# Start of MATERIAL TO PROCESS

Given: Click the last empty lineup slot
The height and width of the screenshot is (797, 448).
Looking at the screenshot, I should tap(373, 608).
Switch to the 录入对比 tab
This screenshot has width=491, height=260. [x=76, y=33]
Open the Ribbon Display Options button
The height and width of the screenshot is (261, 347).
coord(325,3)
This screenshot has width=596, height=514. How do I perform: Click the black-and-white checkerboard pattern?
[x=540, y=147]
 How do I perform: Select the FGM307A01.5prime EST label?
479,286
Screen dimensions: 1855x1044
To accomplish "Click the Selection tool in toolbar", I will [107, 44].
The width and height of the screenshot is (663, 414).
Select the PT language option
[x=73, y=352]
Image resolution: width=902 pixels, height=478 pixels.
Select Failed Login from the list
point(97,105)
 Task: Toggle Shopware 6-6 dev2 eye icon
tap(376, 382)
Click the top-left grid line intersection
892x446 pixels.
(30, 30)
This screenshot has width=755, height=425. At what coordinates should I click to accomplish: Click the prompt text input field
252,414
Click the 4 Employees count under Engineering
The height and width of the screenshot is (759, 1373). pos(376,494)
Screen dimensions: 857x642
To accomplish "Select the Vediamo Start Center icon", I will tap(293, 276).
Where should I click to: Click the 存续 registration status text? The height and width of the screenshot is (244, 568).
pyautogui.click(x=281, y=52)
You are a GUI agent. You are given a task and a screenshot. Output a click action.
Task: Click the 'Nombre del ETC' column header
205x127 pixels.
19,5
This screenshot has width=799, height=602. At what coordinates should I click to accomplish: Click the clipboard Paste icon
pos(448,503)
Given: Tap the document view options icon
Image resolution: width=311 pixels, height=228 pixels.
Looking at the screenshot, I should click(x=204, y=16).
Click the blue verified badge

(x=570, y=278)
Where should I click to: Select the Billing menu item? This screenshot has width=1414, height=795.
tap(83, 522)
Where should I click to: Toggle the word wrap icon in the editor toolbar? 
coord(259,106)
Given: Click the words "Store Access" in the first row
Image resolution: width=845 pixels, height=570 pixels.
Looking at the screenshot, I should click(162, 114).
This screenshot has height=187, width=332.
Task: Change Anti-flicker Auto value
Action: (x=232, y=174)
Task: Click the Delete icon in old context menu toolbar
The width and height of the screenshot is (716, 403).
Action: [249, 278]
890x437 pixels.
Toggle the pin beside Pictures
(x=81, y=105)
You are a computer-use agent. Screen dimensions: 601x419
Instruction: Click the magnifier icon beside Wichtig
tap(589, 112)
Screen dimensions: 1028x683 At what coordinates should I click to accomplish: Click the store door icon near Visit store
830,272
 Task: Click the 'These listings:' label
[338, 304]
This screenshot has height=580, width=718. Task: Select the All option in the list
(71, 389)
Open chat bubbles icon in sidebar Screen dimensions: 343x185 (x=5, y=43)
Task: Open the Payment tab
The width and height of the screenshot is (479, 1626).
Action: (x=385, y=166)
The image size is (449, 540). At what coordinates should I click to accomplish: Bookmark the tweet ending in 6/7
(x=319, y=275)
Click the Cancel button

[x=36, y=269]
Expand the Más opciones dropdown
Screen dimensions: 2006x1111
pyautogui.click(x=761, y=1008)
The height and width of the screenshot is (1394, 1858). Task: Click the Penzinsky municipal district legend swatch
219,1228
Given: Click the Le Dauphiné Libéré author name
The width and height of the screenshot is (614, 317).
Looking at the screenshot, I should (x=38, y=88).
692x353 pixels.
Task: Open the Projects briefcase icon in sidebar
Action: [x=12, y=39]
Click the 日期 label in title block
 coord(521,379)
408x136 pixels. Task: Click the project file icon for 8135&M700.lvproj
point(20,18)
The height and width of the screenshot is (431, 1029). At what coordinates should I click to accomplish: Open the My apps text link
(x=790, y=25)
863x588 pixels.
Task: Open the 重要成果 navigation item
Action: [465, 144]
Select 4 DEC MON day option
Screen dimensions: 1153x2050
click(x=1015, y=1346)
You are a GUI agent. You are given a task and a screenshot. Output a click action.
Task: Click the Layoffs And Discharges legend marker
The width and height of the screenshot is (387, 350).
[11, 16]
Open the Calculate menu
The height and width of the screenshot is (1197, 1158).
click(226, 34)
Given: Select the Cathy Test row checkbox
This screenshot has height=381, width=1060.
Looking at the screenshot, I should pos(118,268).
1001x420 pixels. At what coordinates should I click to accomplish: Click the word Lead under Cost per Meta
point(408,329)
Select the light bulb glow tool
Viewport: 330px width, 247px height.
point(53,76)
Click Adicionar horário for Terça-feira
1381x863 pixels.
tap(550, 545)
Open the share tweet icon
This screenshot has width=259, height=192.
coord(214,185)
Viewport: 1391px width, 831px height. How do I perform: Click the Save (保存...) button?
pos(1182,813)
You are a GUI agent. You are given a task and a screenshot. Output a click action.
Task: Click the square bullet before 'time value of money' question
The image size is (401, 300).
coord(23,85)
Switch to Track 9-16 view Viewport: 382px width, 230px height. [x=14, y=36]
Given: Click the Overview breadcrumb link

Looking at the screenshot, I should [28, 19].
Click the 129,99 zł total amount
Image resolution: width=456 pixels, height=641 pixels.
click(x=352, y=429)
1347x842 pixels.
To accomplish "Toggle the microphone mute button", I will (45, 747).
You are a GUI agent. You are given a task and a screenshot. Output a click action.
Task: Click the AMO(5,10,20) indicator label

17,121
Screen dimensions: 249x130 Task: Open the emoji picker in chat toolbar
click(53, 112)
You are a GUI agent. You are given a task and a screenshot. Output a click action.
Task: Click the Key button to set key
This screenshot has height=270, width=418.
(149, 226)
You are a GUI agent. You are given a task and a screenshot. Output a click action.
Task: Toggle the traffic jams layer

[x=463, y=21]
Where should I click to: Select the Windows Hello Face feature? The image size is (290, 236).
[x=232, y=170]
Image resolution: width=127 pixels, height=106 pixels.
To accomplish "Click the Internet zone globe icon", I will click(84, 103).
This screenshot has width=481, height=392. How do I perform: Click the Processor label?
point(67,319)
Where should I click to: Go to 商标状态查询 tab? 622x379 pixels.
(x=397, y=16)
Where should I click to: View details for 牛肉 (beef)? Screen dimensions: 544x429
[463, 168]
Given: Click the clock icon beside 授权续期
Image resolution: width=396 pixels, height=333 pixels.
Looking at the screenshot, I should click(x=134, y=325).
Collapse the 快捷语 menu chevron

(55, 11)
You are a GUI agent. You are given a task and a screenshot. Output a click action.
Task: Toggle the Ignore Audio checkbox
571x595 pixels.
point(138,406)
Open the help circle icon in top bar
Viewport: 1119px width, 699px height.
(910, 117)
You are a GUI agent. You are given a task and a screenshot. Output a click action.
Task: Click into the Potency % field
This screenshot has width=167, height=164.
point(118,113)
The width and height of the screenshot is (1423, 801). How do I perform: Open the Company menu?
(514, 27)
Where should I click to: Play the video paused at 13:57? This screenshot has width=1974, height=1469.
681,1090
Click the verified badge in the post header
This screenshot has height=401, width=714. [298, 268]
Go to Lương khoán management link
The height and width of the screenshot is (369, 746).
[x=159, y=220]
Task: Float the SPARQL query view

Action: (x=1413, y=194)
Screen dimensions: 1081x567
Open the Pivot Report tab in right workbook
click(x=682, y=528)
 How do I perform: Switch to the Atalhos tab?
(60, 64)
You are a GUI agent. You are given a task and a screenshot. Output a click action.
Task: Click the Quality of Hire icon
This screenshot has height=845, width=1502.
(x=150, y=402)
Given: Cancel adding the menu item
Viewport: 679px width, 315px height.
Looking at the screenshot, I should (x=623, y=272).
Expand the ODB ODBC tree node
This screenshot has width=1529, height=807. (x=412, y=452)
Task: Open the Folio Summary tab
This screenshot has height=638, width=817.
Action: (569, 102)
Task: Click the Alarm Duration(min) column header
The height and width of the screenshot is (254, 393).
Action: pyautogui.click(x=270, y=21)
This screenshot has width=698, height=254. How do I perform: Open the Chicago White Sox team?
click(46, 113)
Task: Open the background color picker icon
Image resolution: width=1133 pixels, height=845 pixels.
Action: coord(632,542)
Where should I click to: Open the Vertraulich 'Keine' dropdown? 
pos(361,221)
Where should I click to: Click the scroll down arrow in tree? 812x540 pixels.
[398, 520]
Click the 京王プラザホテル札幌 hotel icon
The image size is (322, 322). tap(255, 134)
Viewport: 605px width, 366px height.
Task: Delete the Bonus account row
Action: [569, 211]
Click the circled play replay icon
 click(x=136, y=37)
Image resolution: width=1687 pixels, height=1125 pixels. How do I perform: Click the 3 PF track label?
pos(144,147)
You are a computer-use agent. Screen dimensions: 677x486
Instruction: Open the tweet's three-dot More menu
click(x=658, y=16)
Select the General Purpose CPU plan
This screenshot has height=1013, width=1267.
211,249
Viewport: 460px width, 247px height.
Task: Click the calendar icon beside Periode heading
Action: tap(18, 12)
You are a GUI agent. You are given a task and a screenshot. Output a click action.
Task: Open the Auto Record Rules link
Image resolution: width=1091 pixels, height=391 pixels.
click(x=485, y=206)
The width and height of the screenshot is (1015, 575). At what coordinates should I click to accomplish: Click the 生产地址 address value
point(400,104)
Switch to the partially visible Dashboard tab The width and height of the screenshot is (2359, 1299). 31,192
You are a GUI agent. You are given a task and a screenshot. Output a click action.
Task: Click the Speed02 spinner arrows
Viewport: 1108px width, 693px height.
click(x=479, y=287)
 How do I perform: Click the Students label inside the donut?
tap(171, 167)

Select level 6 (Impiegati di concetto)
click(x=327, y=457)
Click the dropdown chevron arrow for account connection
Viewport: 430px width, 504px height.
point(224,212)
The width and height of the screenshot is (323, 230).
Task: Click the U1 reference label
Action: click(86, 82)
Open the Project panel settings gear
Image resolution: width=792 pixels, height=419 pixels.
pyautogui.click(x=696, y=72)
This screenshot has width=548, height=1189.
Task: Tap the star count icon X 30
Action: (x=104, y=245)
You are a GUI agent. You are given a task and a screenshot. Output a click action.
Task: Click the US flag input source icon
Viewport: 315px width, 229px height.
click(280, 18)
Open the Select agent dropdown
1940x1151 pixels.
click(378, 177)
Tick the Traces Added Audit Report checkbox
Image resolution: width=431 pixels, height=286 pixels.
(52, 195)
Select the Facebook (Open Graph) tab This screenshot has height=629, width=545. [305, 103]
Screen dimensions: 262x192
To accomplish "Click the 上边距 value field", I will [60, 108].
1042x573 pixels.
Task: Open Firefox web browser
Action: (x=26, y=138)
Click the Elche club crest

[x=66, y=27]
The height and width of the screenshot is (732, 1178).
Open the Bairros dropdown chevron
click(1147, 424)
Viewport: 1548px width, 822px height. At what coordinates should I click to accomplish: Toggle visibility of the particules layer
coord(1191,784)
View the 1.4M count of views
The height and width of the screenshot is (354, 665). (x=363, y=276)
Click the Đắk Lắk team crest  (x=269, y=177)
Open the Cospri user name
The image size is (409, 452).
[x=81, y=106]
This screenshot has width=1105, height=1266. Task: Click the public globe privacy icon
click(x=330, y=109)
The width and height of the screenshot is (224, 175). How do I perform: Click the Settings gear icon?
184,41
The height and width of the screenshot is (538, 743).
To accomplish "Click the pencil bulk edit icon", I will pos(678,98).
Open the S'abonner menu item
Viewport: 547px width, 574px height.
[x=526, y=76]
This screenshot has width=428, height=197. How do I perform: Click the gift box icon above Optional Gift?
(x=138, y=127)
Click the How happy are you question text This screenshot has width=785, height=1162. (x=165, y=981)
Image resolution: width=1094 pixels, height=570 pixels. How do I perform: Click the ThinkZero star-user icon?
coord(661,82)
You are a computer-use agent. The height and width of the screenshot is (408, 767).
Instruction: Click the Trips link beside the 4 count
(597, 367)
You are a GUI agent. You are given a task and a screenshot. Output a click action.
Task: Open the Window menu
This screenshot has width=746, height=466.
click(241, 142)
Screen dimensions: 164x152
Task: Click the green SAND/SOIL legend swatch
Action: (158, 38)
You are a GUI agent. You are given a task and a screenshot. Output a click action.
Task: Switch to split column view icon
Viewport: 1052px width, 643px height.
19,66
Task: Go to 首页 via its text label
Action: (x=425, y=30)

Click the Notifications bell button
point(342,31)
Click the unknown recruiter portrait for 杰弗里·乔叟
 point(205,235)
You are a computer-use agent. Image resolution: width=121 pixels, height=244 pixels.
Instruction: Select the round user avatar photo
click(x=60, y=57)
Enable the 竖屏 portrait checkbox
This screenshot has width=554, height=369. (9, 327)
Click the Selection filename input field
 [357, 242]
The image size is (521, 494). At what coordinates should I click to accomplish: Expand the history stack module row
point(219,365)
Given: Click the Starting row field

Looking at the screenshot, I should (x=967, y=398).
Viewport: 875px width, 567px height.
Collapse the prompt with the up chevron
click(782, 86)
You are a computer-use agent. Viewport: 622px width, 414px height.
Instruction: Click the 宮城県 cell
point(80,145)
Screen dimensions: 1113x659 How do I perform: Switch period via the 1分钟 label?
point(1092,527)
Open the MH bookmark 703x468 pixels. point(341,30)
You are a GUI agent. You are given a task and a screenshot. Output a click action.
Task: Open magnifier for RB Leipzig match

# End of MATERIAL TO PROCESS

Repeat the lines above word for word, starting at the line that contains "Where should I click to: Click the scroll" and ending after the line that contains "Action: click(86, 82)".

- SOLVED EXERCISE -
Where should I click to: Click the scroll down arrow in tree? 812x540 pixels.
[398, 520]
Click the 京王プラザホテル札幌 hotel icon
The image size is (322, 322). tap(255, 134)
Viewport: 605px width, 366px height.
Task: Delete the Bonus account row
Action: [569, 211]
Click the circled play replay icon
 click(x=136, y=37)
Image resolution: width=1687 pixels, height=1125 pixels. How do I perform: Click the 3 PF track label?
pos(144,147)
You are a computer-use agent. Screen dimensions: 677x486
Instruction: Open the tweet's three-dot More menu
click(x=658, y=16)
Select the General Purpose CPU plan
This screenshot has height=1013, width=1267.
211,249
Viewport: 460px width, 247px height.
Task: Click the calendar icon beside Periode heading
Action: tap(18, 12)
You are a GUI agent. You are given a task and a screenshot. Output a click action.
Task: Open the Auto Record Rules link
Image resolution: width=1091 pixels, height=391 pixels.
click(x=485, y=206)
The width and height of the screenshot is (1015, 575). At what coordinates should I click to accomplish: Click the 生产地址 address value
point(400,104)
Switch to the partially visible Dashboard tab The width and height of the screenshot is (2359, 1299). 31,192
You are a GUI agent. You are given a task and a screenshot. Output a click action.
Task: Click the Speed02 spinner arrows
Viewport: 1108px width, 693px height.
click(x=479, y=287)
 How do I perform: Click the Students label inside the donut?
tap(171, 167)

Select level 6 (Impiegati di concetto)
click(x=327, y=457)
Click the dropdown chevron arrow for account connection
Viewport: 430px width, 504px height.
point(224,212)
The width and height of the screenshot is (323, 230).
Task: Click the U1 reference label
Action: click(86, 82)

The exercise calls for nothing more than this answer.